Dalam kesempatan itu, Iin, yang didampingi
oleh Kepala Bagian sekretariat Badan Legislasi (Baleg) DPR RI,
Widiharto, menjelaskan tentang Program Legislasi Nasional (Prolegnas)
dan Omnibus Law yang dipertanyakan oleh beberapa anggota DPRD Jembrana.
Dijelaskan Iin bahwa Prolegnas lima tahun
sudah ditentukan dan disahkan DPR RI melalui sidang Paripurna. Namun
Prolegnas Prioritas khusus untuk tahun 2020 belum ditentukan. Hal ini
juga terkait dengan rencana Omnibus Law yang disebutkan oleh
Presiden Joko widodo sebelumnya, yang nantinya menggabungkan, atau
menyederhanakan beberapa undang-undang yang ada.

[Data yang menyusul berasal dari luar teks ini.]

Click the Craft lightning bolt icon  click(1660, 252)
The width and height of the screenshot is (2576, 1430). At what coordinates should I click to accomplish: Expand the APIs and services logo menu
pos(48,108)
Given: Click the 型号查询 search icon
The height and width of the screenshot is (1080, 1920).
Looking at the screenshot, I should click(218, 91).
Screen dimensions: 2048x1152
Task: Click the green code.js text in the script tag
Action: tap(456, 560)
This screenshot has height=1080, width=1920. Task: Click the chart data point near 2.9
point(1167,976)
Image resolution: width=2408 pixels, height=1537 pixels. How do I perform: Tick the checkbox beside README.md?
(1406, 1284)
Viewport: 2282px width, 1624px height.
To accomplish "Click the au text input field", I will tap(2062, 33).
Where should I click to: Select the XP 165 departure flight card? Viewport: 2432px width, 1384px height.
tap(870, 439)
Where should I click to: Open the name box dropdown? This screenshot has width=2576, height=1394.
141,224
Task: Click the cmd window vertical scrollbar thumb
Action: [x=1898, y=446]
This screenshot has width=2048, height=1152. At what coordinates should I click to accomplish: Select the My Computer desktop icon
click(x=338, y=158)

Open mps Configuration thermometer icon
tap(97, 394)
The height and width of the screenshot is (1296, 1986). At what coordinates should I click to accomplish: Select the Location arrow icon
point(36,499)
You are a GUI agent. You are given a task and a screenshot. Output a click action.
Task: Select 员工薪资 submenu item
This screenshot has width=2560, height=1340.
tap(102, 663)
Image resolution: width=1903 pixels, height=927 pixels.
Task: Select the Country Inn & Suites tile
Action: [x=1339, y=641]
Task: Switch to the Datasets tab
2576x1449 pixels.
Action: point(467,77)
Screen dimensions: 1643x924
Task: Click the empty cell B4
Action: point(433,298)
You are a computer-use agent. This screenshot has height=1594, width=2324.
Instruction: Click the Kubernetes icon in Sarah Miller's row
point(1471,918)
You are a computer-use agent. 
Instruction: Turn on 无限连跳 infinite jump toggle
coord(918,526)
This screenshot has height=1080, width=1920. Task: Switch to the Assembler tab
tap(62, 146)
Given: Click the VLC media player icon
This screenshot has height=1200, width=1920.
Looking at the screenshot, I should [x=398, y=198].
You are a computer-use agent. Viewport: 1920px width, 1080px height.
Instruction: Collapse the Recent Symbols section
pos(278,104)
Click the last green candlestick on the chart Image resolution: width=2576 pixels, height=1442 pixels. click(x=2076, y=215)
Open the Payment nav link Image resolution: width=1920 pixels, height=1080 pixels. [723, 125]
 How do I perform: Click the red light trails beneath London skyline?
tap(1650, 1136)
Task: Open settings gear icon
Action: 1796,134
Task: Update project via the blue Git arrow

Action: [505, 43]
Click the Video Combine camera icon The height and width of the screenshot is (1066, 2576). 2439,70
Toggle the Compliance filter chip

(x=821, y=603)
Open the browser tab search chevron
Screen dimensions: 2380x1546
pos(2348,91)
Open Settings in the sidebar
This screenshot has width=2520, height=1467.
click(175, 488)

“Tadi juga mereka (DPRD Jembrana)
mempertanyakan terkait penjadwalan. Mereka ingin seperti di DPR RI ada
rapat pengganti Bamus. Tujuannya untuk membahas perubahan-perubahan
aturan yang ada. Mereka berharap rapat pengganti Bamus tersebut bisa
dicantumkan dalam tatib (tata tertib). Mereka juga mempertanyakan,
apakah bisa perubahan tatib dilakukan dalam waktu 3 bulan. Karena
sebagian besar anggota DPRD Jembrana merupakan anggota baru,” ungkapnya.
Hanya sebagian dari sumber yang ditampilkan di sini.